This was a 'rush' job begun in early December when Gilda (our coordinator) called to say that someone had the nerve to drop out over a month AFTER the exchange deadline, and I was the next one on the waiting list. So I said, "give me a week." and completed them December 8! I'm so very happy to have been bumped into this popular exchange.
I'd been intending to print a woodcut of this snow scene in Aspen, Colorado near my parents' home for a long time, but I never imagined making it so small! I carved a single plank of cherry wood with my tiniest little tools and used eight colors, printing darker and darker as I reduced the block each time I'd printed all the papers.

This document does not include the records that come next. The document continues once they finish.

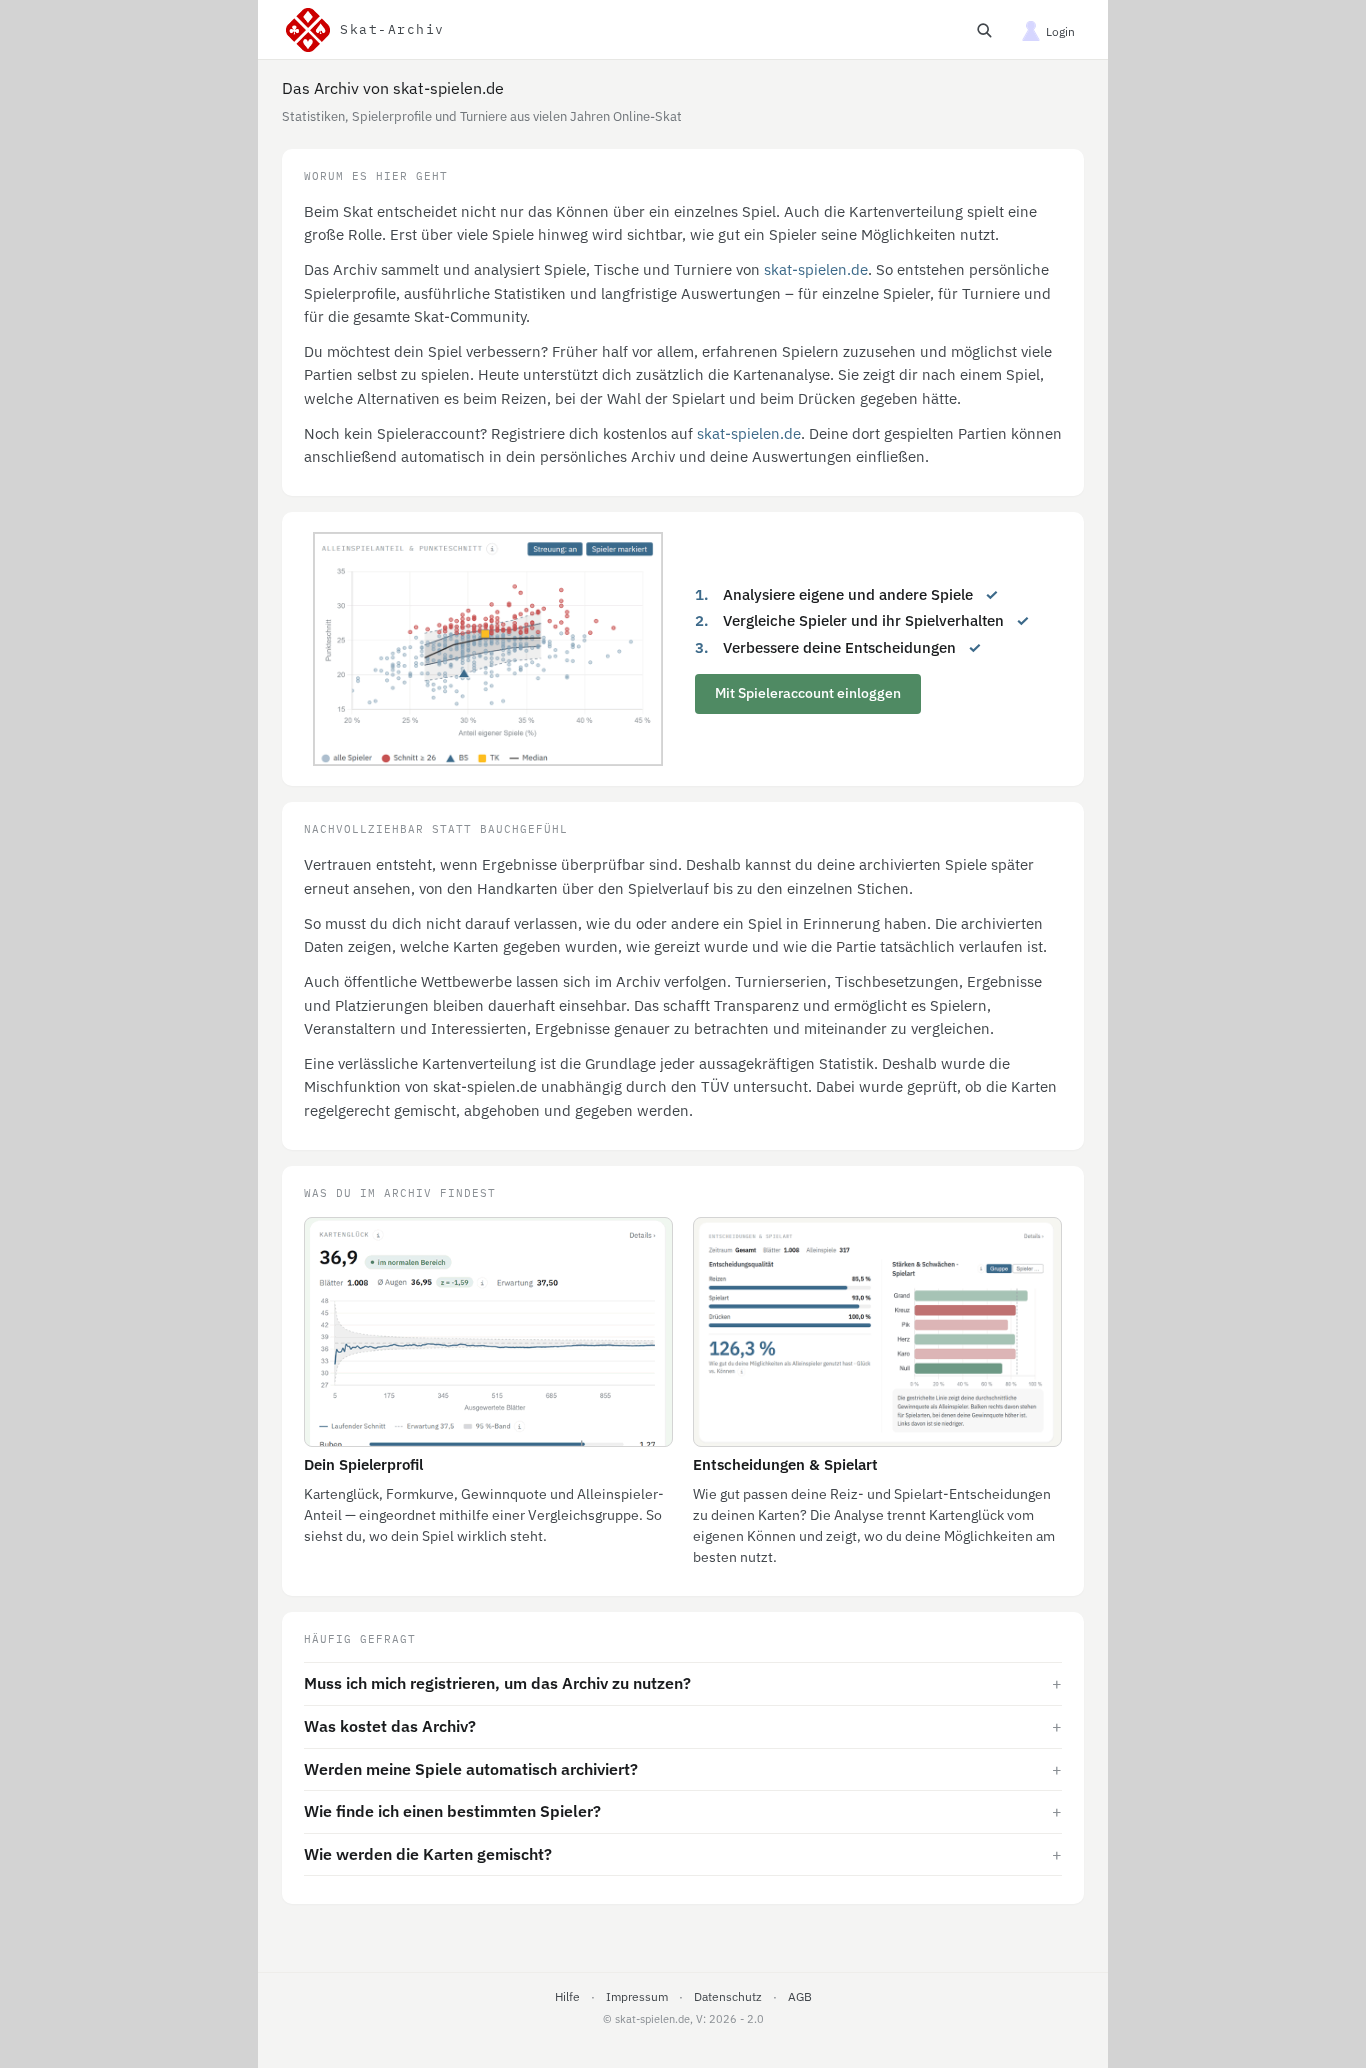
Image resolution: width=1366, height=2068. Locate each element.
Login (1060, 31)
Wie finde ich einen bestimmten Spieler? (452, 1811)
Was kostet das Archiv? (390, 1726)
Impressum (637, 1996)
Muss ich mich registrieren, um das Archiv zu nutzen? (497, 1683)
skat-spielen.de (816, 269)
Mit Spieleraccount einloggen (808, 693)
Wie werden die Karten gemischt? (428, 1854)
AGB (800, 1996)
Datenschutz (728, 1996)
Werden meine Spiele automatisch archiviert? (471, 1769)
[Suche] (984, 30)
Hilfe (567, 1996)
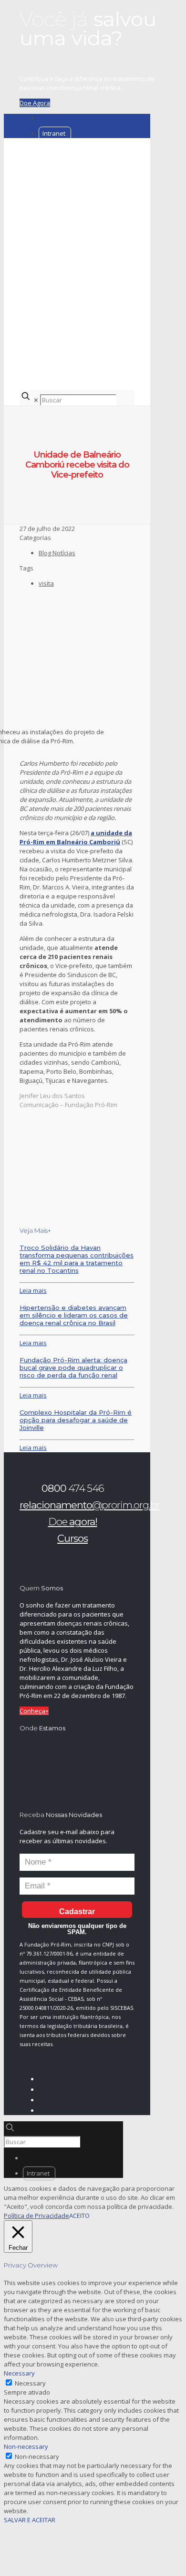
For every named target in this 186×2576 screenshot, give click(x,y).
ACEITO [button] (79, 2215)
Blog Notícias (57, 553)
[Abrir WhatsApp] (162, 2551)
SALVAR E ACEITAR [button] (29, 2520)
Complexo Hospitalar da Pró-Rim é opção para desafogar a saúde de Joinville (76, 1419)
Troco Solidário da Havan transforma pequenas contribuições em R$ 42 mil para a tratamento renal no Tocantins (77, 1259)
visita (46, 583)
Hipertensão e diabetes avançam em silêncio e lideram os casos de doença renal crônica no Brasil (74, 1315)
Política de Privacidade (36, 2215)
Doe (72, 1522)
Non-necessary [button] (26, 2446)
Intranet (53, 133)
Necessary (30, 2383)
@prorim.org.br (90, 1505)
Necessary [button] (19, 2373)
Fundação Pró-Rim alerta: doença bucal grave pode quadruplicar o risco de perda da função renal (73, 1367)
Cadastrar (77, 1911)
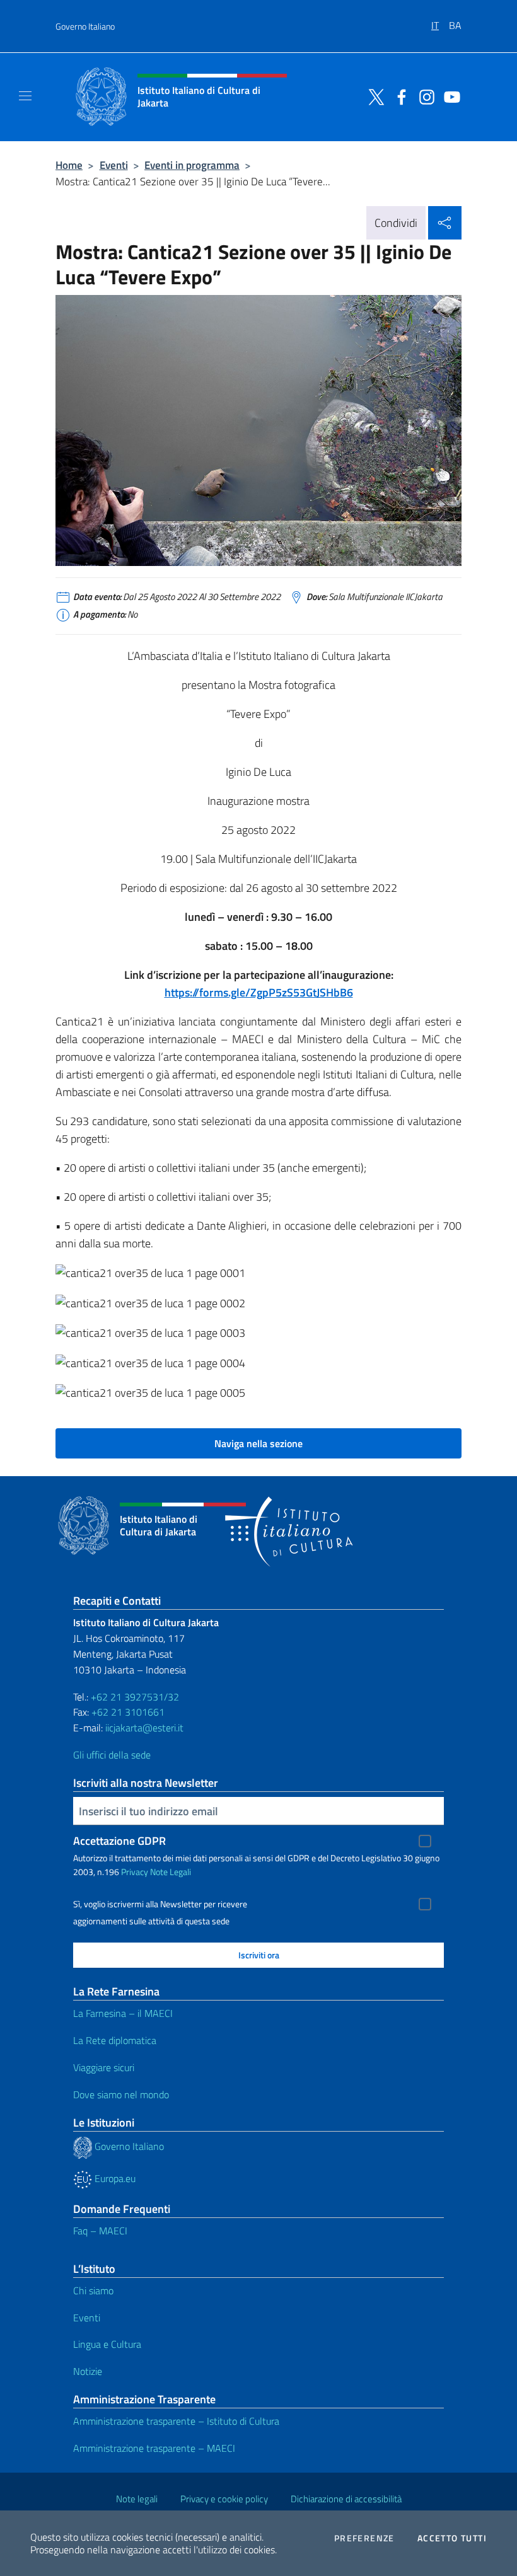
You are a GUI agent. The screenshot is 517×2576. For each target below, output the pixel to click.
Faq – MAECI (100, 2230)
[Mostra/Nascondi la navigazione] (25, 95)
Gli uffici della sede (112, 1754)
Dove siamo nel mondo (121, 2094)
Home (69, 165)
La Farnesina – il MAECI (123, 2013)
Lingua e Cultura (107, 2344)
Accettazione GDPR (119, 1840)
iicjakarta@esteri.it (144, 1727)
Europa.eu (114, 2178)
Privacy (134, 1871)
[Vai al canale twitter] (373, 95)
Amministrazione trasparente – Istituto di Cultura (176, 2421)
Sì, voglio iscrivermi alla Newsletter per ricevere (160, 1904)
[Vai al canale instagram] (423, 95)
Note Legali (170, 1871)
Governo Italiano (85, 26)
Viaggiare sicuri (103, 2067)
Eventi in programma (192, 165)
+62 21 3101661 (128, 1711)
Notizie (87, 2371)
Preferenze (364, 2538)
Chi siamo (93, 2290)
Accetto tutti (452, 2538)
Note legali (137, 2499)
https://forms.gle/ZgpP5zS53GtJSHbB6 (259, 992)
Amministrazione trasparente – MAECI (154, 2448)
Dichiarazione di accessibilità (346, 2499)
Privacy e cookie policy (224, 2499)
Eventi (114, 165)
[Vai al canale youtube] (449, 95)
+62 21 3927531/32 (135, 1696)
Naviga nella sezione (258, 1443)
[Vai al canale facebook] (398, 95)
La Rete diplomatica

They're on Nishinouchi paper from McClain's. Nishinouchi is a relatively thin washi for printmaking and is not the highest quality. It has a lot of variation in thickness over each sheet and a lot of clumps and impurities and the sizing is applied in a sloppy manner with many missed spots, especially around the edges. But it's relatively inexpensive and strong enough to hold up to several over-printings if you're very careful. I did lose two prints to holes where the paper just gave up the ghost in the darker areas. Pigment is Prussian Blue pigment suspension and sumi, both from Daniel Smith mixed into a little home-brewed rice paste I cooked up from Lineco, Inc Neutral pH Pure Rice Starch (McClain's now has some nice Japanese rice starch, too). I jury rigged a primitive sort of double boiler from my hot water pot heating some boiling water and into the shallow boiling water went a Pyrex cup containing of a couple teaspoons of rice starch in a half a cup of water. I stirred the paste mixture occasionally while heating until it became hot, clear, and thick. Then I cooled it and added a good amount of formalin (enough to make my eyes water a little) and the paste has kept well at room temperature in a sealed jar for a month. Without the formalin you'd want to make a fresh batch daily. That's about it -- it's pretty wintery here in Kansas City this time of year. I think the image reflects that winter feeling.